Euro-Washing the Nakba

Today, Palestinians are observing Nakba Day, which mourns their mass expulsion in 1948. Israel is celebrating with a music festival.

Israel Strikes Targets In Gaza In Response To Incoming Rocket Fire

Israeli soldiers walk in front of a Merkava tanks, stationed near the Gaza Strip on May 6, 2019 in Mavkim, Israel. Lior Mizrahi / Getty


Earlier this month, Israel treated the Gaza Strip to a quick military assault that killed nearly thirty Palestinians, among them two infants and two pregnant women. Four Israelis were also killed by rocket fire from Gaza — an unusually high casualty count, proportionally speaking, for Israel, whose recent track record also includes wiping out 2,251 people in Gaza in fifty days.

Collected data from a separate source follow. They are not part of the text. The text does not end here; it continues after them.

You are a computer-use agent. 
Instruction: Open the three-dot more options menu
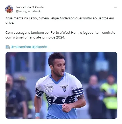pyautogui.click(x=115, y=7)
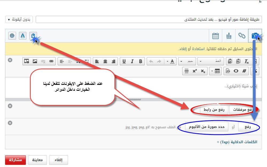Click the topic title input field

149,20
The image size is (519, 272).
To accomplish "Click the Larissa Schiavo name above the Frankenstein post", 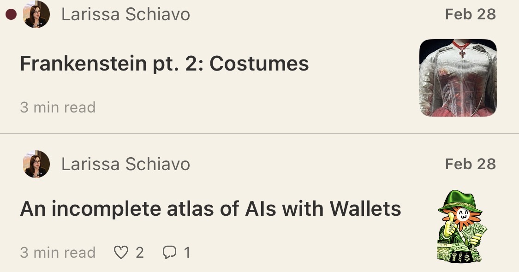I will point(125,15).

As usual, Western media outlets were quick to blame the Palestinians, while valiantly upholding the Israeli monopoly over the right to retaliation and self-defense — which, it bears mentioning, is kind of like saying the car wheel was defending itself against the crushed armadillo.

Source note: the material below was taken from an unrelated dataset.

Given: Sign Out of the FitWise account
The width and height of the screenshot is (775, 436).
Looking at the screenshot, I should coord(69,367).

According to the Daily Beast, the upshot of the bloody showdown was as follows: “Hamas Started a War Over Eurovision, the Song Contest That Gave Us ABBA.” We are left to understand that the occasional Palestinian decision to fire generally ineffective rockets has nothing to do with being under continuous Israeli attack but rather with strategic objectives like wrecking Eurovision, the annual gaudy affair that launched the Swedish pop group in 1974 and that is currently underway in this year’s host city: Tel Aviv.